The UK government’s coffers have swelled to the tune of over £300 billion thanks to North Sea oil and gas. In her article in this week’s Shetland Times, independent Highlands and Islands list MSP Jean Urquhart describes it as “nothing short of a scandal” that none of the money has “found its way to cancelling the debt incurred by Shetland to facilitate the industry in the first place”.
This newspaper’s petition calling for government to write off the debt is gaining momentum, with more than 1,300 signatures (1,097 online and over 200 coupons) now gathered.
It is nearly six months since an SIC delegation visited Downing Street to plead its case. Three-way talks between Westminster, Holyrood and Lerwick Town Hall were promised but have yet to materialise, much to the council’s frustration.
Tenants’ forum worker Joann Johnson thanked everyone who had taken the time to fill out this month’s survey. She said the comments received “varied because some knew about the debt and some didn’t”.
Of those who responded, 63 per cent were aware of how the debt was incurred. Some wrongly thought it related to rent arrears, while others linked it to years of financial mismanagement by the local authority.
But virtually every respondent said they did not see why today’s 1,800 tenants should suffer because successive governments failed to keep their word.

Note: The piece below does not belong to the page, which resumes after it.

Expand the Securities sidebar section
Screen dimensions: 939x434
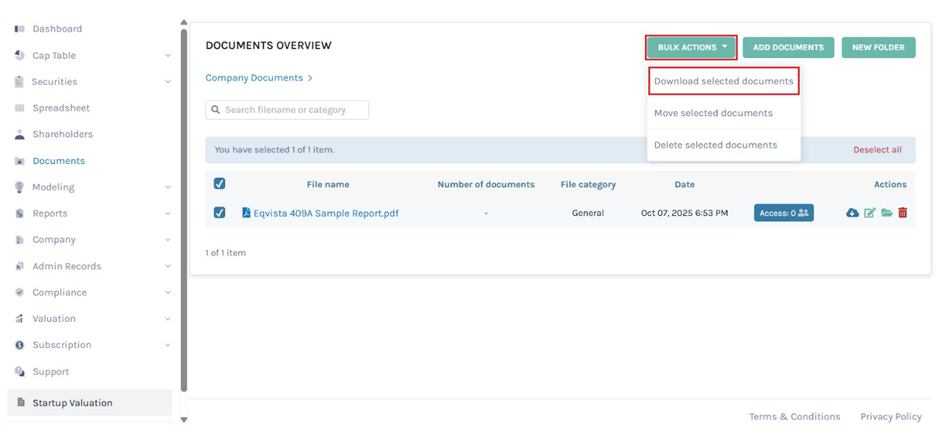pos(167,82)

Some said rents – among the highest for social housing anywhere in Scotland – had risen by more than a quarter since 2009 while their salaries were frozen.
Tenants were asked who they felt was responsible for paying the debt. Of 232 to answer that question, the majority (150) said it should be the UK government, while 46 said the Scottish government and 36 the SIC or tenants. A few suggested BP should be asked to help pay a portion given many of the homes were built for its workers.

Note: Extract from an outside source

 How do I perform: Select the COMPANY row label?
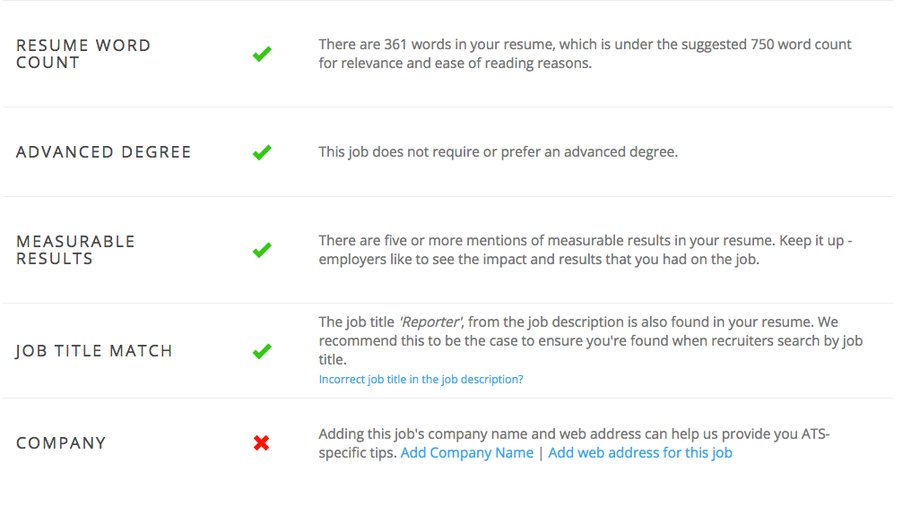(61, 443)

Two weeks ago Northern Isles MP Alistair Carmichael said the SNP government was still receiving money to service the debt but “choosing to spend it elsewhere’. He said First Minister Alex Salmond should not think of coming to Shetland “empty handed” for next month’s cabinet meeting.
Ms Urquhart hit back yesterday, saying Mr Carmichael and chief secretary to the Treasury Danny Alexander had yet to take “visible action” to help get the debt dropped.
She pointed out that Mr Alexander had vocally campaigned for Highland Council’s housing debt to be written off before joining the coalition in 2010.
But she recognised SIC convener Malcolm Bell’s call for both governments to “play their part in righting this historic wrong”.
Many local authorities in Scotland are burdened with housing debt, albeit not built up in the same fashion. However, at £22,958 for every council house, Shetland’s is the highest, with Midlothian the second highest at £20,470 and Falkirk lowest with just £4,428 per house.
You can sign the Shetland Times’ petition here.
“The government should have sorted it out years ago. After all they have got the profit from the oil!”
“As an OAP the thought that my rent could increase by at least 10% is frightening. What if I can’t pay it?”
“BP wanted the houses. They or the government should pay it.”
“I am already squeezed to the point where all my pennies are prisoners.”
“Why oh why do the tenants have to suffer?”